Enter Senator John Rockefeller of West Virginia, the incoming chairman of the Senate Commerce Committee.”Over 2 million Americans are waiting to receive a coupon to help them offset the cost of equipment that will help them manage the transition,” he said. “Millions more don't have the proper information they need." Rockefeller contended that delaying the transition by three months would give the federal government time to fill a backlog of consumer coupon requests and also to give the government and the FCC more time to prepare for the change. This week a unanimous Senate voted to postpone the upcoming transition from analog to digital television broadcasting.
The House had its own proposal but was expected to go along with the move that was proffered by the Obama administration. Enter Representative Henry Waxman of California, Chairman of the House Energy & Commerce. His bill sought to change the DTV Transition and Public Safety Act of 2005 to insert the new date. It would also move the expiration date of any DTV-to-analog coupons that have expired to Sept. 15, 2009.
The Consumers Union weighed in and wrote to Waxman’s Committee, “We are concerned that millions of at-risk consumers, including rural, low-income and elderly citizens across the country could be left with blank television screens.” In addition to consumers having “fewer resources than ever” to buy converter boxes, this is “not the right time to ask consumers to dig deeper into their own pockets to pay for the miscalculation by the federal government."
The House Bill failed by 26 votes and GOP members claimed victory, warning that postponing the transition would confuse consumers. The 258-168 vote did not clear the two-thirds threshold needed for passage. The February conversion stands, at least until the House Bill comes to the floor again. By regular majority vote, Democrats have sufficient votes to pass the legislation and send it to the President.

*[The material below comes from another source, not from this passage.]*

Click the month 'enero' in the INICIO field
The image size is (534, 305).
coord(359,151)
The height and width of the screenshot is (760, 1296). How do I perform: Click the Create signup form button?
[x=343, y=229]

The National Telecommunications and Information Administration had almost 3 million coupon requests on a waiting list last week and those people will not receive their coupons before February 17. The NTIA is sending out new coupons only as older, unredeemed ones reach a 90-day expiration date and free up more money. To date, more than half of coupons that have reached their 90 day cycle have been redeemed and more than 13 million coupons have expired.
Although a minority, many of our elderly folks for whom rabbit-ear-antenna television is their entertainment may be looking at black screens next month. The AARP’s advice is pragmatic – “get a special converter box that will make your analog set work” or “subscribe to a cable, satellite or other pay service for all the sets in your home, or buy a new TV that will receive digital signals.”
While I can buy into the public safety aspects of using analogue television frequencies for public safety, I cannot buy into making people pay for public airwaves. The same House legislators who defeated a three month delay also decide Public Television and the National Endowment for the Arts funding. The Obama administration may know who its friends are, but millions of viewers are now left behind.